Taça Lisboa regressa a Caminha

Regata empolgante em Shell/8

O Sporting Club Caminhense superou a Associação Académica de Coimbra na última prova do Campeonato Nacional de Velocidade de Juniores e Seniores disputado no passado fim-de-semana em Montemor-o-Velho, após um duelo intenso entre as duas embarcações de Shell/8, recuperando para Caminha a Taça Lisboa, um troféu cobiçado por todos os clubes e que já faltava há alguns anos na sede do SCC.

José Tiago Covinha (voga), Samuel Almeida, David Fernandez, Bruno Amorim, Virgílio Barbosa (conquistou a taça pela 10ª vez), Hélio Carvalho, Rui Seixo, Cristian Pumar e José Dias (timoneiro), tendo como técnico João Santos (Mami), inscreveram os seus nomes no livro de títulos do SCCaminhense.

Foi em 1939 que o Caminhense conquistou pela primeira vez a Taça Lisboa, quando este troféu se encontrava em disputa na prova de Shell/4 c/ timoneiro e permanecia durante a época seguinte na posse de quem o tinha vencido, voltando a ser colocado em competição no campeonato seguinte, prática que se mantém nos dias de hoje, agora, na regata de Shell/8, após o barco de quatro com timoneiro ter sido eliminado das provas seniores internacionais, e, por conseguinte, também em Portugal.

Nesse ano, os cinco atletas (incluindo o timoneiro) eram naturais de Lanhelas: José João Fernandes; Luís António da Cunha; José António Fernandes; António do Nascimento Fernandes; José Fernandes Andrade.
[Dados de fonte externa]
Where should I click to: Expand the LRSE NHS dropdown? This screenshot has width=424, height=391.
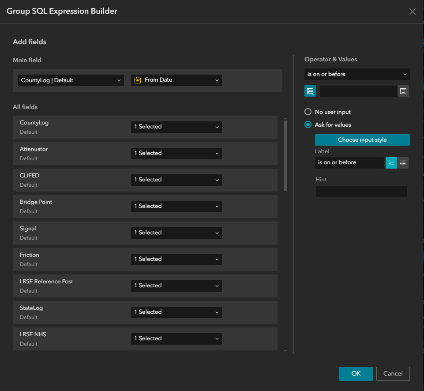176,338
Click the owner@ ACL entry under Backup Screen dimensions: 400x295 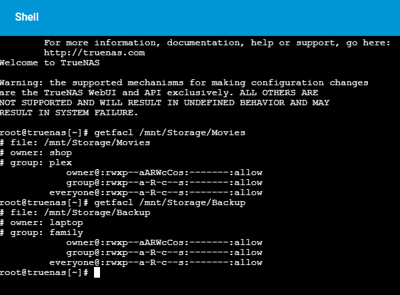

80 anos depois, quis o acaso que o voga (José Covinha) do Shell/8 que venceu no passado dia 11 este título, seja sobrinho-neto de dois desses atletas campeões de 1939, precisamente os irmãos José e António Fernandes.

Mas voltando à prova deste ano - foi das (poucas) mais renhidas dos Campeonatos -, perante a ausência do Fluvial Portuense (sete dos remadores, incluindo o treinador, encontravam-se infectados pelo Covid, não podendo participar). Ainda tentou adiar os Nacionais por esse motivo (depois de já terem falhado a participação no Encontro Nacional de Remo Jovem disputado duas semanas antes), mas tal pretensão não foi atendida. Assim, os principais candidatos à vitória eram o Caminhense e a Académica.

Joao Santos, técnico do Sporting Club Caminhense, evidenciou o seu contentamento pela vitória do título mais ambicionado na modalidade rainha de Caminha, ao falar-nos desta época e da situação do remo nacional.

"Balanço positivo"

A vitória do Shell/8 foi naturalmente o título mais valorizado por este treinador e ex-remador olímpico em Barcelona, seguindo-se o 4- e 2- veterano, a par do 2X e 1X Juvenil Feminino, as tripulações vencedoras nestes dois Nacionais de Velocidade que estiveram sob a sua orientação durante toda a época.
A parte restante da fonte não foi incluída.